La vie en silence jusqu’au jour du baptême

Je n’ai pas besoin de fermer les yeux pour voir ton sourire, ton regard, ton visage. Entendre tes mots. Le récit vivant de la guerre, du courage. Tu avais oublié la peur. Jamais, tu ne m’as parlé d’elle. Et, le long des phrases, vient cette eau à mes yeux, qui se retient. Ce printemps laissant les éclaircies paraître. Notre marche ensemble ce matin d’avril. Il est parti.

Tu as été ma chance. J’ai vu l’histoire. Elle ne fut pas lointaine. Tu as pris ma main et m’as conduit sur le rivage des jours blessés. J’ai vu les maisons, les papiers peints au mur, la chambre, un miroir ancien et le jardin où s’étendait le linge frais. Ce voyage de mon histoire vers la tienne, d’un temps à l’autre, tout s’est uni.

Je savais déjà. Je connaissais la tristesse, le cœur battant, les cris et le devoir de protéger l’enfant. Et, les silences. Si peu de mots prononcés, on sauve la vie en silence.

Si, tu voyais, aujourd’hui, les combats effacés, les luttes niées, la liberté en souffrance.

Le salut nazi est revenu en ombre dans quelques rues sombres d’Europe. Il s’est dressé à la victoire d’élections. La masse de l’extrême droite a soutenu le réveil du volcan détruisant les innocents.

Le rêve américain est tombé, fissurant dans sa chute la statue de la liberté. Elle saigne. La lave coule de son corps résistant et brandissant la flamme. Elle éclaire les pèlerins de la paix.

L’Amérique et les bateaux de migrants. La faim et le froid aussi. Mais, la liberté, elle chantait.

©️ Fédora Hélène

L’obscurité revient

L’extrême droite défile, les nationalistes reprennent la route du mal. Ils hurlent et revient la tristesse, la négation de l’humain, l’homme de paix accusé, l’effondrement de la liberté.

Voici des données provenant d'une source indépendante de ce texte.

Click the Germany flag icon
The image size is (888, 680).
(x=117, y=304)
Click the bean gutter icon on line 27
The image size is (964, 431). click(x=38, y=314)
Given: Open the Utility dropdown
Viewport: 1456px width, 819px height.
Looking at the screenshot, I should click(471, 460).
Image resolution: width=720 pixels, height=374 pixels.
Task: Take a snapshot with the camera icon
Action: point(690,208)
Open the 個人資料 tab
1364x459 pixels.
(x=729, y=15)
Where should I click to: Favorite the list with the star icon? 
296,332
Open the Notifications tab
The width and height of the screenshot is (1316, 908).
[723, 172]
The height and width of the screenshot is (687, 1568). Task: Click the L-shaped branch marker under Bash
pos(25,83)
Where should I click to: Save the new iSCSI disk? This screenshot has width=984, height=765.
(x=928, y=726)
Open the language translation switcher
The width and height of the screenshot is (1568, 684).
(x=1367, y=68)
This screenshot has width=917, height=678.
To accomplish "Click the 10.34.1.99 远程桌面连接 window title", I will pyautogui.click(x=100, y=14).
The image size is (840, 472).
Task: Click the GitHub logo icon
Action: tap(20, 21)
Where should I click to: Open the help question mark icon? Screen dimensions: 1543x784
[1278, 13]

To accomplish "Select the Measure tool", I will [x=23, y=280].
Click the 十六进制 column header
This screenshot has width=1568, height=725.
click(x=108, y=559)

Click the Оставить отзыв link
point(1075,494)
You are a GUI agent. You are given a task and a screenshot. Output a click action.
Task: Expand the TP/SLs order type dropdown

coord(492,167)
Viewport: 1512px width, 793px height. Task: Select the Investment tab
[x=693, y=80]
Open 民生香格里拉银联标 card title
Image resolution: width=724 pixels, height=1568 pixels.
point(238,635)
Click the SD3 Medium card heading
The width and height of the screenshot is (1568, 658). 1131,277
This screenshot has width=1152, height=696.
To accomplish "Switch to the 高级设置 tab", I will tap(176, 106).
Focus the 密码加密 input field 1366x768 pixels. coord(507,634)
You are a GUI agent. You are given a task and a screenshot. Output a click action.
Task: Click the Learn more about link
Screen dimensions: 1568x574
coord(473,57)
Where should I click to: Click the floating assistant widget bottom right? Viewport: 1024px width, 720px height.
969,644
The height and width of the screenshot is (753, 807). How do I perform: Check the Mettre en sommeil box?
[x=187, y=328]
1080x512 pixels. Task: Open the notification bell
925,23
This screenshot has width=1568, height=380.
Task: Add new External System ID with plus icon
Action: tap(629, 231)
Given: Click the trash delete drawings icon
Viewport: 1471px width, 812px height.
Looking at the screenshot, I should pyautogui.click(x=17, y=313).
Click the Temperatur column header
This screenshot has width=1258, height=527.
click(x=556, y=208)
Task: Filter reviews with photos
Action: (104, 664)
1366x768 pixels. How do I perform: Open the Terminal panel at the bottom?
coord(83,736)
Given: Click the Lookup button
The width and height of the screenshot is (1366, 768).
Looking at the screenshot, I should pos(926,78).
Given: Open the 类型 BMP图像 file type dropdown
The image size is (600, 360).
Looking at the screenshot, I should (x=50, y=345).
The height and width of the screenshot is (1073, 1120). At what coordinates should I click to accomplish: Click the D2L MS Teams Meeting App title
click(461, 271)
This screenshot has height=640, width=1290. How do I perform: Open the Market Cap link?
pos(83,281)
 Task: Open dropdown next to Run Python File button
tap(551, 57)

La joie de vivre par la fraternité vitale, par l’harmonie entre les peuples, l’équilibre sur le sol de son propre pays, le chant de la liberté, tout a disparu, tout devient le silence de l’angoisse.

Ils ont oublié, les fachos, les enfants traînés dans la rue, l’amour mourant, le train de l’enfer partant, les étoiles au ciel tombant, la nuit profonde : elles s’accrochaient sur les petites vestes, leur lumière devenait leur condamnation.

Les oppresseurs ont oublié : le Juste, l’enfant merveilleux, son regard intense de vie, son pas sur terre marquant le sol, l’empreinte de l’innocence gravée dans la poussière.

Quand souffle le vent, il revient. Le petit pas se dessine, il apparaît soudain. Il nous dit doucement : j’étais là, j’étais vivant.

Hier, les fascistes criaient aussi, l’appelaient l’étranger. Ils hurlaient le silence des ténèbres contre l’enfant portant contre son cœur la petite étoile jaune, resplendissante de lumière, qui, descendue du ciel, pleurait sur sa tombe.

Ils ont oublié. Et le Chant des partisans se murmure, file le long des quais de Seine. Paris le chante, Paris le transporte. Paris appelle les étoiles de lumière à briller haut dans le ciel, à ouvrir les portes de la liberté. Le visage de l’enfant apparaît alors : le Juste parmi les justes.

Ne lâche pas ma main, petit. L’enfant d’hier est aujourd’hui le migrant aux frontières de barbelés.

Pourquoi n’ont-ils pas compris ? Les présidents tenant toujours le fil rouge de la défaite de l’humanité.

L’enfant merveilleux à l’étoile de l’espérance prie en silence. Il s’endort, épuisé, mais sans quitter le jour nouveau qui a déjà gravé dans la terre son nom.

L’enfant, promesse de justice par sa pureté. L’innocence comblée de grâce.

La clarté se lève

C’était un dimanche. Il était heureux et bon. L’odeur de l’herbe fraîche embaumait l’air. Je plongeais dans la terre, marchais pieds nus, la rosée du matin me caressant.

Pas un bruit, que le chant vivant du rossignol et le vent léger. La terre vit, les hommes font la guerre. Pourquoi les hommes n’aiment-ils pas la liberté ? Elle est féminine parce que la vie l’est. Renoncent-ils à vivre parce qu’ils ne créent pas ?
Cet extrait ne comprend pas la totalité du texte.